23 novembre 2008

« Dans mon village, il y a belle lurette… »

Posté par Sebastien dans la catégorie : Feuilles d'érable; l'alambic culturel .

Le renouveau du conte au Québec

« Dans mon village, il y a belle lurette… »

J’avais pensé commencer ce texte par une devinette… mais plus j’y pense, plus je me dis que cette petite phrase enchanteresse servira mieux mes propos. C’est par elle que tout a commencé pour moi, et je pense qu’elle ne manquera pas d’avoir un petit air de déjà entendu pour certains.
Cette phrase m’a amené dans des brasseries, dans une boulangerie, sur les plages d’une île balayée par les vents, dans le salon d’un appartement bien particulier du Quartier Rosemont à Montréal, dans des bibliothèques, au bord d’un lac au milieu d’une forêt, sur un bateau, sur une sortie d’air chaud du métro, dans des salles de spectacles… pour ne parler que de certains lieux où je me suis retrouvé physiquement. Elle m’a aussi fait rêver, par delà le temps et l’espace…

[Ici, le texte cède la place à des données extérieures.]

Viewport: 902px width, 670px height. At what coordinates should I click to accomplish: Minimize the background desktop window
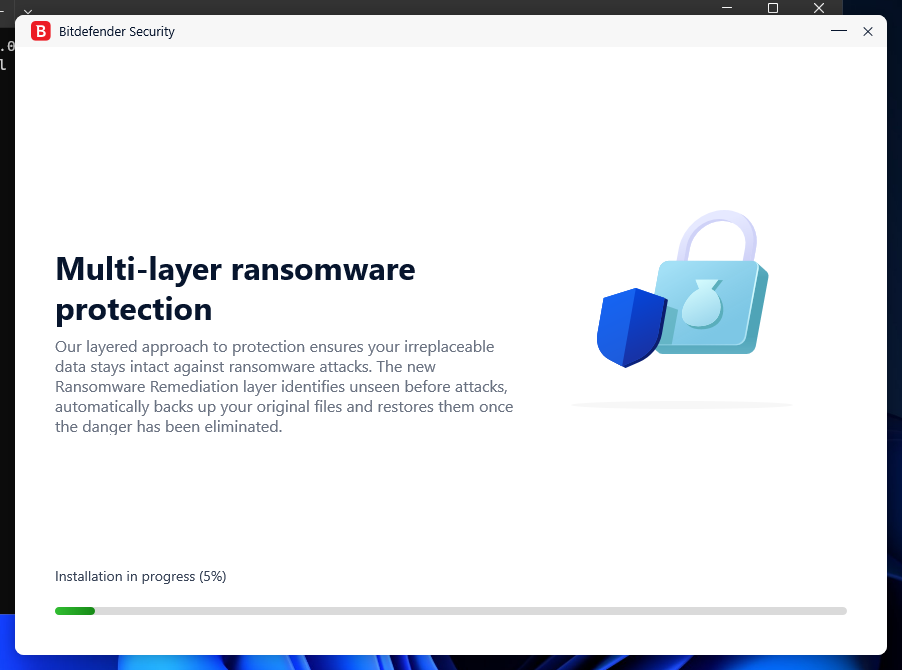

Habituellement, les histoires commencent par « il était une fois »… mais Fred Pellerin se rattache à ses racines ; il nous conte son passé. Ou plutôt le passé de son village, au travers des histoires de sa grand mère. Au Québec, Fred Pellerin est aux contes ce que Mes Aïeux est à la musique traditionnelle. Ils s’inscrivent dans une grande mouvance visant à faire revivre les racines québécoises ; mais le but, dans le cas de l’un comme de l’autre, n’est pas de s’empêtrer dans le traditionnel, mais bien de le faire revivre en le ré-interprétant à la « sauce moderne ». Fred Pellerin est devenu une personnalité très en vue au Québec (et de plus en plus en France) et St Ellie de Caxton, son village, un haut lieu touristique. Et c’est par lui que j’ai découvert l’univers du conte québécois.

On pourrait s’arrêter très facilement au phénomène Fred Pellerin, son passage à Tout le monde en parle (version québécoise), 4 livres-CD, des salles de spectacle combles, un disque de musique traditionnelle, un livre de photos, et un scénario de film. Il ne faut pas non plus le voir uniquement comme un phénomène médiatique, car ce serait manquer de respect à son talent de conteur. Une simple recherche sur Google vous amènera très facilement où il faut pour écouter des extraits de ses histoires et prendre pleine conscience de son génie.
On pourrait s’arrêter très facilement à lui donc… ce serait admirer le chêne centenaire qui masque un magnifique arboretum… car le paysage du conte au Québec est extrêmement varié, et surtout extrêmement vivant. C’est un renouveau qui, selon moi, a commencé il y a une dizaine d’années de cela, sous l’instigation (entre autre) de André Lemelin qui fonde en 1997 les éditions Planète Rebelle ; une maison d’édition qui se consacre à la publication d’œuvres associant littérature et oralité. Ce qui se traduit généralement par l’édition de livres-CD (et, plus récemment, de livres-DVD). Aujourd’hui, ce sont plusieurs dizaines de conteurs et de poètes qui sont édités, dans des recueils collectifs ou individuels.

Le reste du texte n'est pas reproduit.